In the first glance, you will feel that whatever you choose, the probability is always 1/3. However, the conditional probability tells you that, if you always make the switch after the host opened the door that has a goat, your probability to win the car will increase to 2/3. What??

In order to prove this, I wrote a Python script.

#!/usr/bin/env python
# This is simulating Monty Hall Paradox

import random


def monty(switch):
    # random shuffle
    doors = [0, 0, 1]  # one of the door contains the car
    random.shuffle(doors)

    openDoor = None

    # choose the first door (not open)
    # if the first door is 1, randomly open the other
    if doors[0] == 1:
        # open the door
        openDoor = random.randint(1, 2)
    else:  # open the door that contains goat
        if doors[1] == 1:
            openDoor = 2
        else:
            openDoor = 1

    # now open the last door
    if not switch:
        return doors[0]
    else:
        if openDoor == 2:
            return doors[1]
        else:
            return doors[2]


def main():
    total = 10000
    car = 0
    for i in range(total):
        car += monty(True)

    print("Always switch the door. Total: {}, car: {}. P = {}".format(total, car, car / total))

    car = 0
    for i in range(total):
        car += monty(False)

    print("No switch the door. Total: {}, car: {}. P = {}".format(total, car, car / total))


main()

Run the code, you will always get the probabilty close to 0.6667 if you always switch the door.

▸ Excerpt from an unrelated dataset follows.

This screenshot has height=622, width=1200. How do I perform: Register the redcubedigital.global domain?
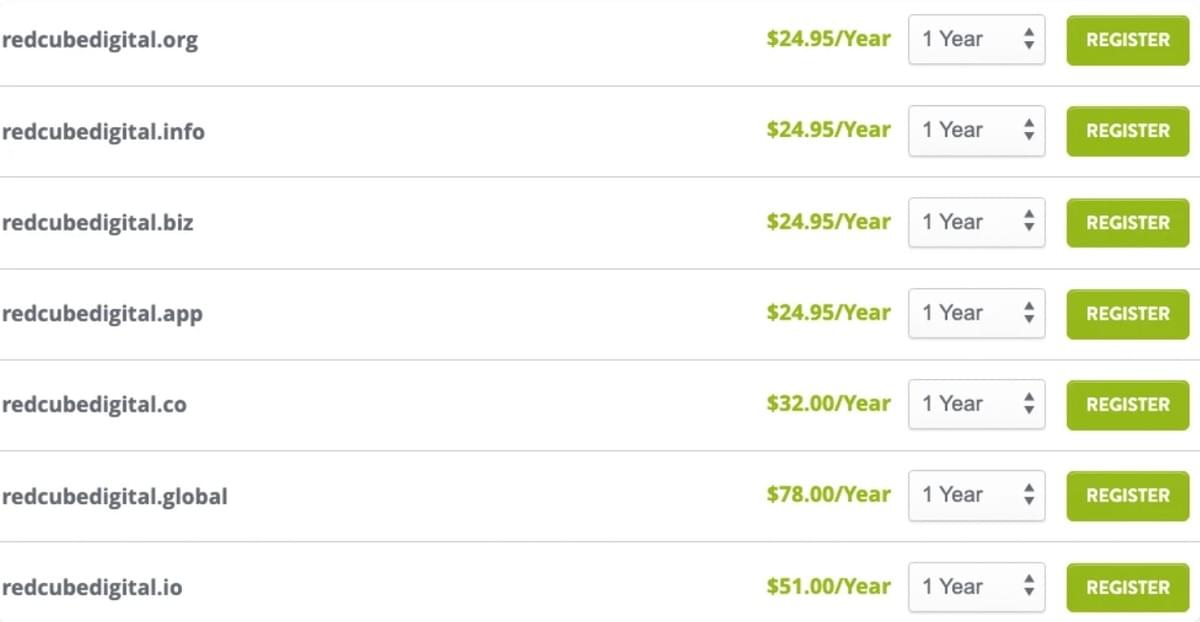click(x=1127, y=496)
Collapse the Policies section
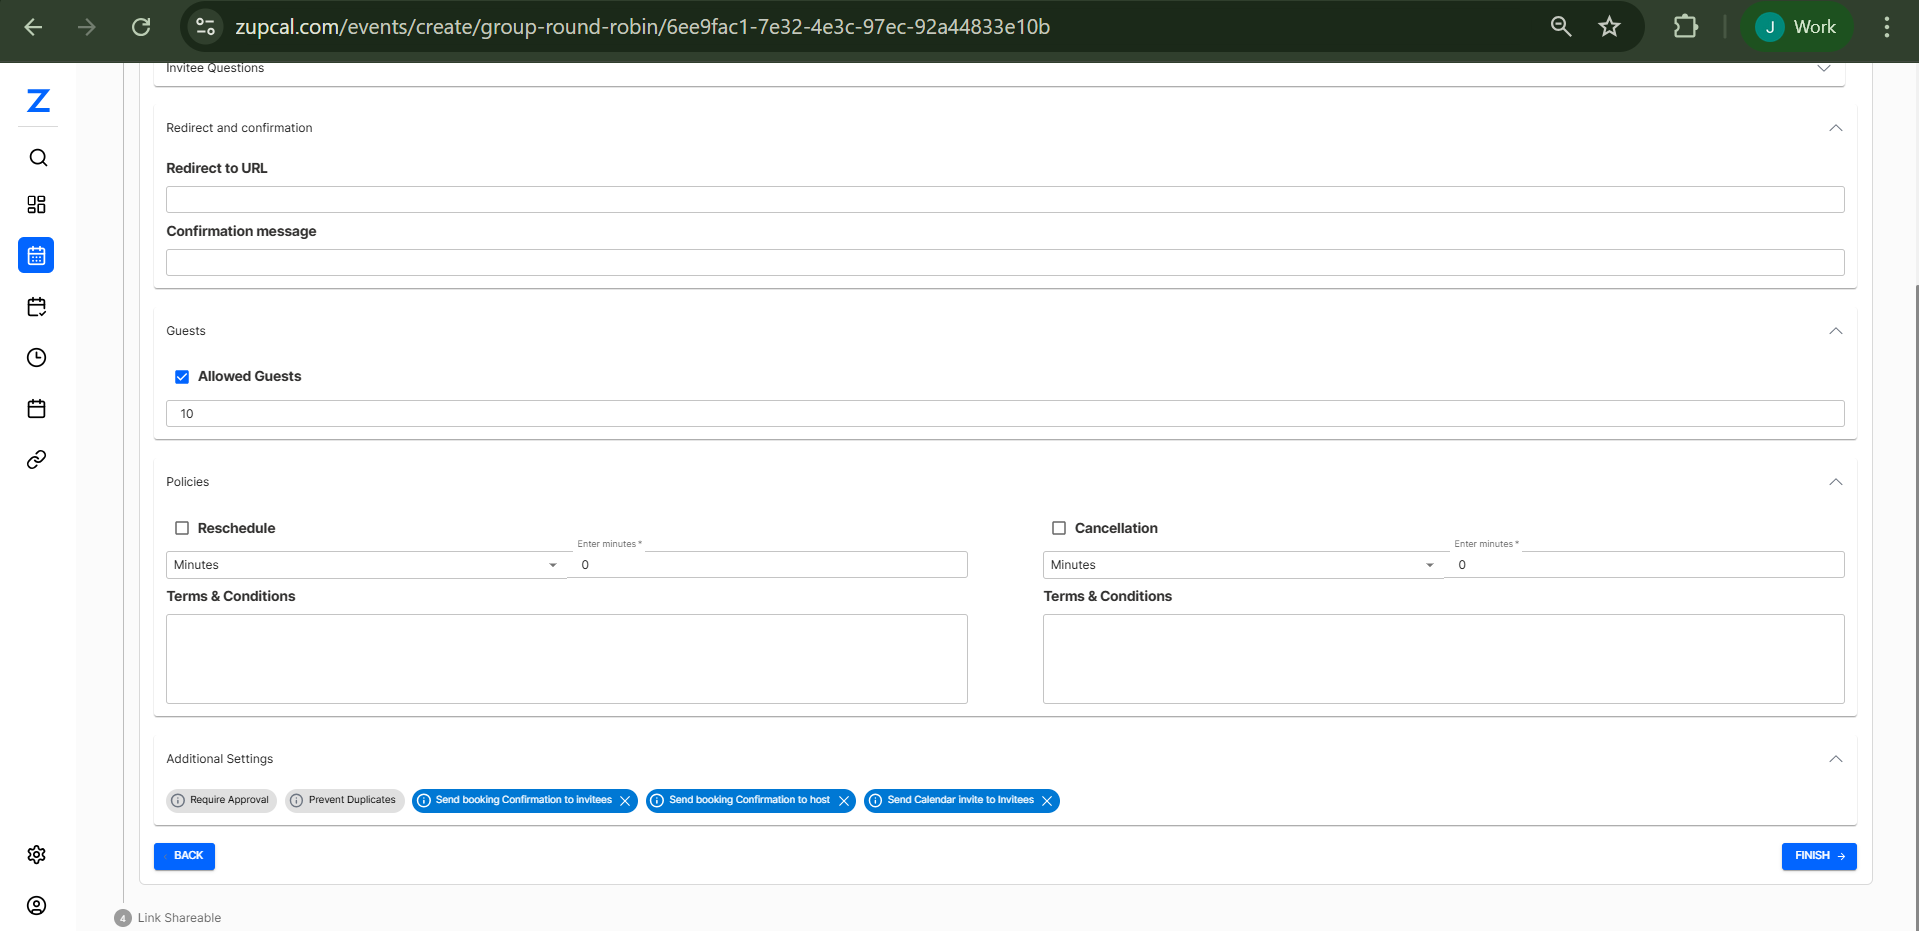 point(1835,482)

Always switch the door. Total: 10000, car: 6625. P = 0.6625
No switch the door. Total: 10000, car: 3309. P = 0.3309

Frog riddle

Recently I just watched a Youtube about frog riddle.

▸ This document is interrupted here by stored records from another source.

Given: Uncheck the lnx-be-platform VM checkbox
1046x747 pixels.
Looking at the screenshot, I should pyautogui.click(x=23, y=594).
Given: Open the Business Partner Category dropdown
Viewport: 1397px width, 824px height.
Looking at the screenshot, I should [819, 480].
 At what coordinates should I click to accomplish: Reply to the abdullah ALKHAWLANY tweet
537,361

It also mentions about the conditional probability. Interestingly, quite a lot of comments mentioned that the author is wrong.

In order to prove that the author is correct, I wrote another Python script.

#!/usr/bin/env python

import random

# Frog 0 for female, 1 for male


def create_frog():
    return random.randint(0, 1)


def has_croak(pairs):  # also male
    return 1 in pairs


def has_female(frogs):
    return 0 in frogs


def choose_without_croak(choose_two):
    frogs = [create_frog() for i in range(3)]
    # first frog at the right side
    # second and third at the left side

    if choose_two:
        return has_female(frogs[1:])  # choose two frogs

    return has_female(frogs[0:1])


def main():
    total = 10000
    correct = 0
    for i in range(total):
        correct += choose_without_croak(True)
    print('Just choose two frogs. Total: {}, correct: {}. P = {}'.format(total, correct, correct / total))

    correct = 0
    for i in range(total):
        correct += choose_without_croak(False)
    print('Just choose one frog. Total: {}, correct: {}. P = {}'.format(total, correct, correct / total))


# The exact question is,
# "What is the probability of the frogs in the pair has female,
# given that one of them is male?"
def exact_calculation():
    total = 10000
    croak = 0
    correct = 0
    for i in range(total):
        frogs = [create_frog() for i in range(3)]
        if has_croak(frogs[1:]):
            croak += 1
            if has_female(frogs[1:]):
                correct += 1
    print('Total croak: {}, correct: {}. P = {}'.format(croak, correct, correct / croak))


main()
exact_calculation()

Running the script, you will get

Just choose two frogs. Total: 10000, correct: 7498. P = 0.7498
Just choose one frog. Total: 10000, correct: 4974. P = 0.4974
Total croak: 7474, correct: 4998. P = 0.6687182231736687

Based on the result, if you choose two frogs, the probability of survive is close to 0.75. If you choose one frog, the probability is 0.5.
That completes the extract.